Il était clair désormais que j’avais fait une folie en achetant cette femme. Si elle persistait dans son idée, ne pouvant m’être pour le reste de ma route qu’un sujet de dépense, au moins fallait-il qu’elle pût me servir d’interprète. Je lui déclarai que, puisqu’elle était une personne si distinguée, il fallait quelle apprît le français pendant que j’apprendrais l’arabe. Elle ne repoussa pas cette idée.

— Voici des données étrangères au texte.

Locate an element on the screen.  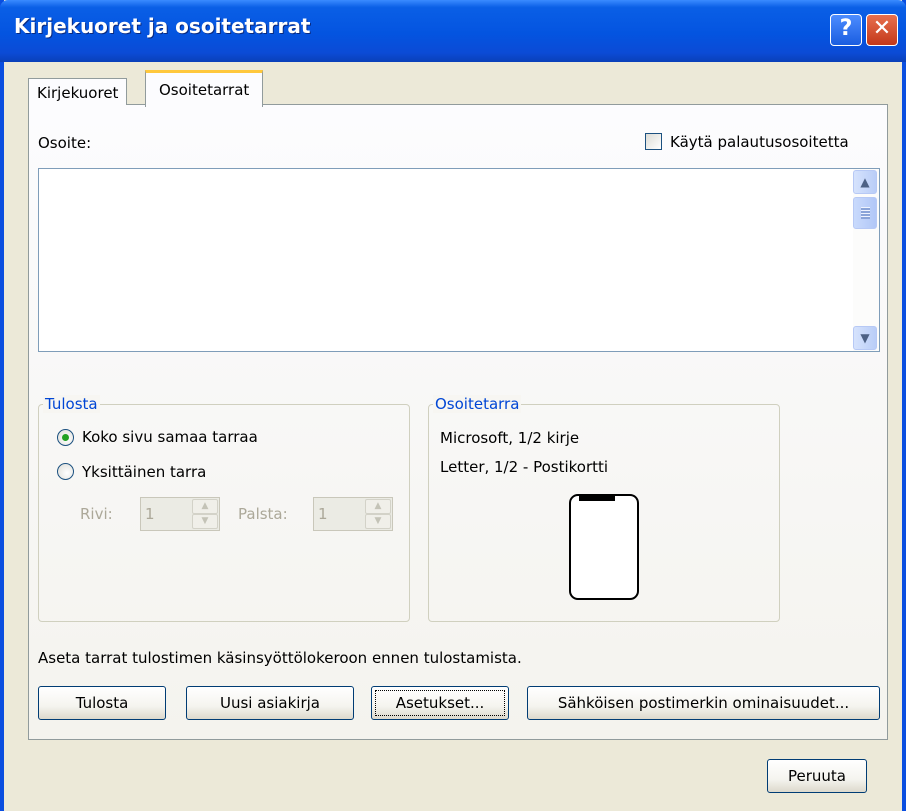
label-preview-image is located at coordinates (604, 547).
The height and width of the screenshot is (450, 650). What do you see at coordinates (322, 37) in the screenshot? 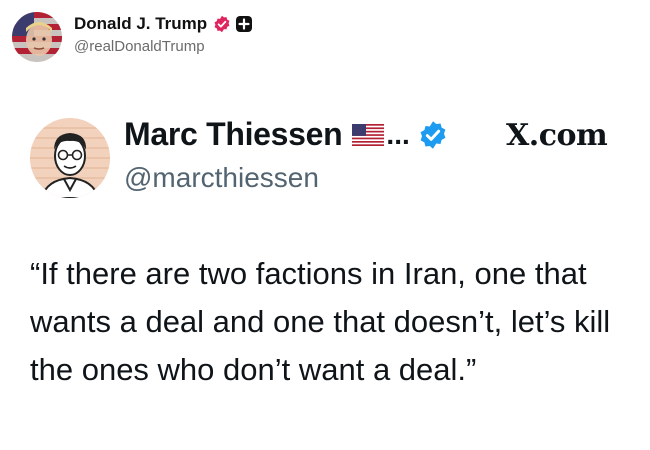
I see `post-header: Donald J. Trump @realDonaldTrump` at bounding box center [322, 37].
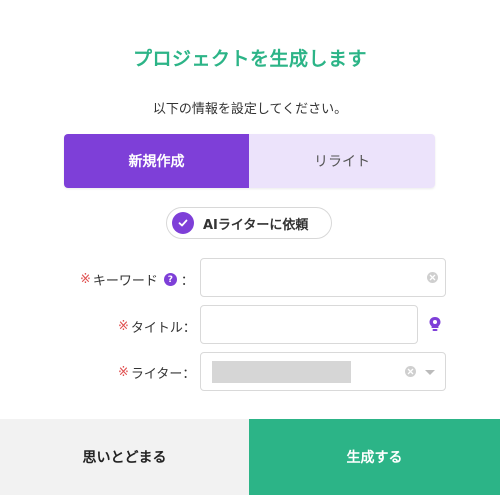 The image size is (500, 495). What do you see at coordinates (170, 280) in the screenshot?
I see `help-icon: ?` at bounding box center [170, 280].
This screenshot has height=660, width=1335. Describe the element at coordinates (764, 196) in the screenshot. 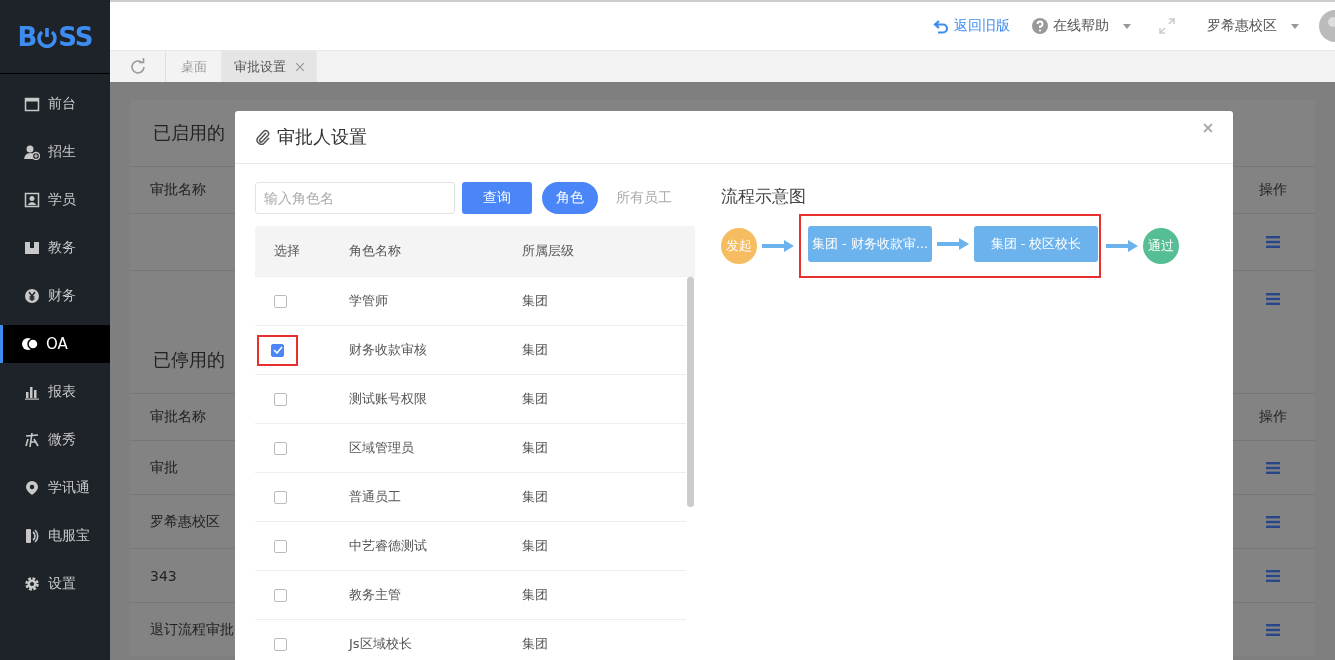

I see `flow-title: 流程示意图` at that location.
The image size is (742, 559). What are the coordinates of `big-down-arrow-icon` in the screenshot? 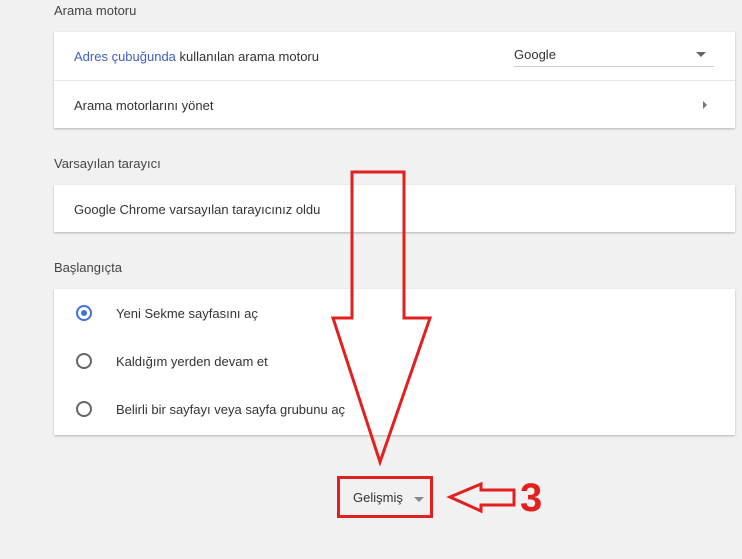 It's located at (382, 318).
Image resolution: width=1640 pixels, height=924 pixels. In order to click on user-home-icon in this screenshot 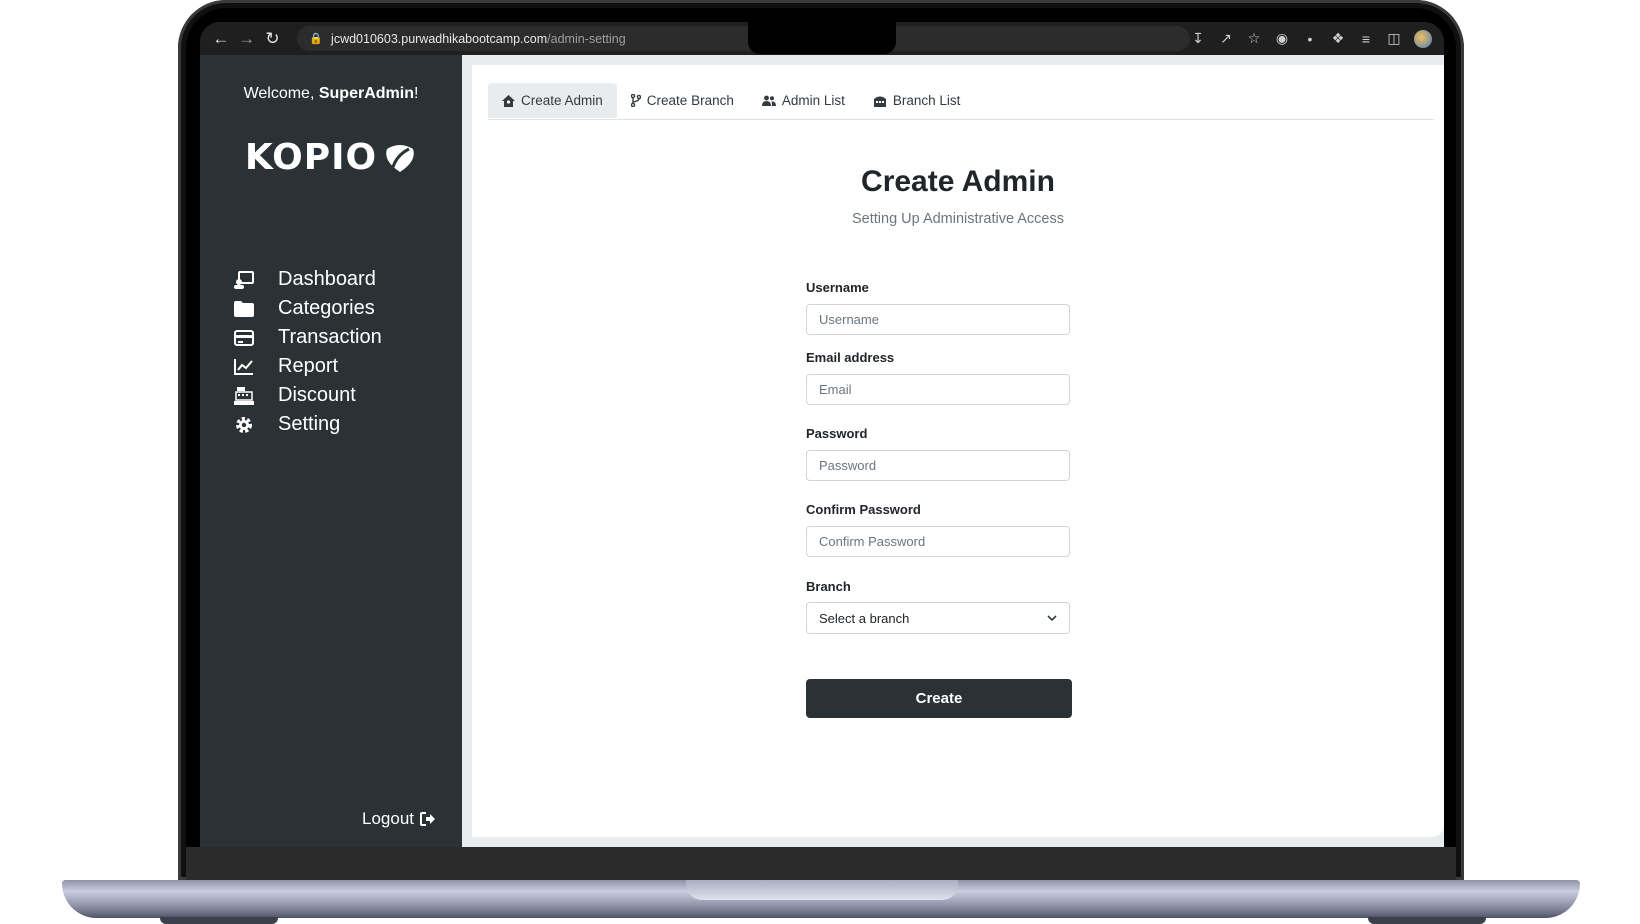, I will do `click(508, 100)`.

Je lui donnai donc une leçon et d’écriture, je lui fis faire des bâtons sur le papier comme à un enfant, et je lui appris quelques mots. Cela l’amusait assez, et la prononciation du français lui faisait perdre l’intonation gutturale, si peu gracieuse dans la bouche des femmes arabes. Je m’amusais beaucoup à lui faire prononcer des phrases tout entières qu’elle ne comprenait pas, par exemple celle-ci : « Je suis une petite sauvage, » qu’elle prononçait : Ze souis one bétit sovaze. Me voyant rire, elle crut que je lui faisais dire quelque chose d’inconvenant, et appela Mansour pour lui traduire la phrase. N’y trouvant pas grand mal, elle répéta avec beaucoup de grace :: « Ana (moi) ? Bétit sovaze ? mafisch (pas du tout) ! » Son sourire était charmant.
Ennuyée de tracer des bâtons, des pleins et des déliés, l’esclave me fit comprendre qu’elle voulait écrire (ktab) selon son idée. Je pensai qu’elle savait écrire l’arabe et je lui donnai une page blanche. Bientôt je vis naître sous ses doigts une série bizarre d’hiéroglyphes, qui n’appartenaient évidemment à la calligraphie d’aucun peuple. Quand la page fut pleine, je lui fis demander par Mansour ce qu’elle avait voulu faire. – Je vous ai écrit ; lisez ! dit-elle. – Mais, ma chère enfant, cela ne représente rien. C’est seulement ce que pourrait tracer la griffe d’un chat trempée dans l’encre.
Cela l’étonna beaucoup. Elle avait cru que toutes les fois qu’on pensait à une chose en promenant au hasard la plume sur le papier, l’idée devait ainsi se traduire clairement pour l’œil du lecteur. — Je la détrompai et je lui fis dire d’énoncer ce qu’elle avait voulu écrire, attendu qu’il fallait pour s’instruire beaucoup plus de temps qu’elle ne supposait.
Sa supplique naïve se composait de plusieurs articles. Le premier renouvelait la prétention déjà indiquée de porter un habbarah de taffetas noir, comme les dames du Caire, afin de n’être plus confondue avec les simples femmes fellahs ; le second indiquait le désir d’une robe (yalek) en soie verte, et le troisième concluait à l’achat de bottines jaunes, qu’on ne pouvait, en qualité de musulmane, lui refuser le droit de porter.
Il faut dire ici que ces bottines sont affreuses et donnent aux femmes un certain air fort peu séduisant, et le reste les fait ressembler à d’énormes ballots ; — mais, dans les bottines jaunes particulièrement, il y a une grave question de prééminence sociale. Je promis de réfléchir sur tout cela.